It was a warm, July afternoon. The sun beat down upon my face as I walked past throngs of Black Lives Matter signs. Dressed in a shirt with “AΦA” on the front, and a black hoodie, I walked side by side with men, women, and children of countless races outside of the Cincinnati Police Department to protest the deaths of Philando Castile and Alton Sterling. By the time I had arrived the crowd was in the thousands; The Cincinnati chapter of Black lives Matter had a stage set up and after several speakers and poets come to the stage, Sam DuBose’s mother and daughter spoke of the murder of their son and father. Less than 200 feet from two victims of one of the most infamous cases of police murder in the Midwest.
For those who don’t know the tragic case of Sam DuBose, he was a Cincinnati resident that was shot in the head by a police officer in 2015. The officer claimed to have been dragged by DuBose’s car (which only was moving because his lifeless body was in the driver’s seat), but body cam footage showed that his claim was false. To see two living representations of pain for one person was almost overwhelming. We all chanted in unison, “Black power! Black Power!” as roars of applause followed afterward. As the march began, I could notice police observing us from a street overlooking the police department; in vans nearby, there were officers in riot gear and with assault rifles. They all were on high alert as the march began. We entered the street and shortly walked into downtown. Onlookers cheered and watched with timid curiosity as we shouted and marched in the streets of Cincinnati.We ended the march in nearby Washington Park. We spoke the names, of those taken by police brutality, out loud and even sang happy birthday to Philando Castille.

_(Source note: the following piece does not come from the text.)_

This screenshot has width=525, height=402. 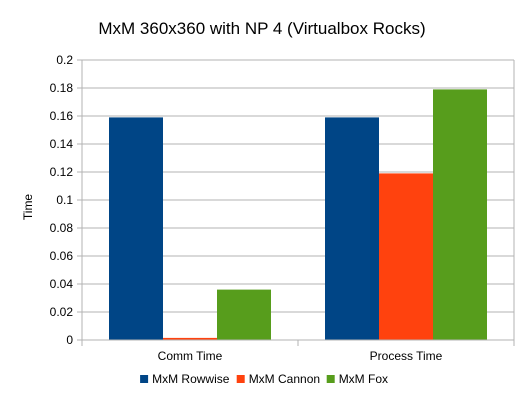 I want to click on y-tick-label: 0.2, so click(x=64, y=60).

We ended the protest after about two hours, which gave me time to reflect. It made me reflect on why we needed to have a protest like this, why must the complete disregard for black lives exist? I recall, on the drive home, about the possibility of whether or not I could be next in the long line of murders committed by law enforcement. It’s a burdening thought; I thought of my family and the consequences it would bring to them if I were to die. It was later that night that, with fellow students from Xavier University, that I helped hold a check in for those emotionally affected by the deaths of Alton Sterling and Philando Sterling. We spoke of our emotions on the matter, some of sadness, some of anger, others of pain. As for myself, I felt intense feelings of both; I felt intense anger for police, yet a deeply overwhelming sense of sadness and pain for my people. During this discussion I had an epiphany; the movement can be a mix of both negative and positive emotion. A movement fueled by anger and guided by love.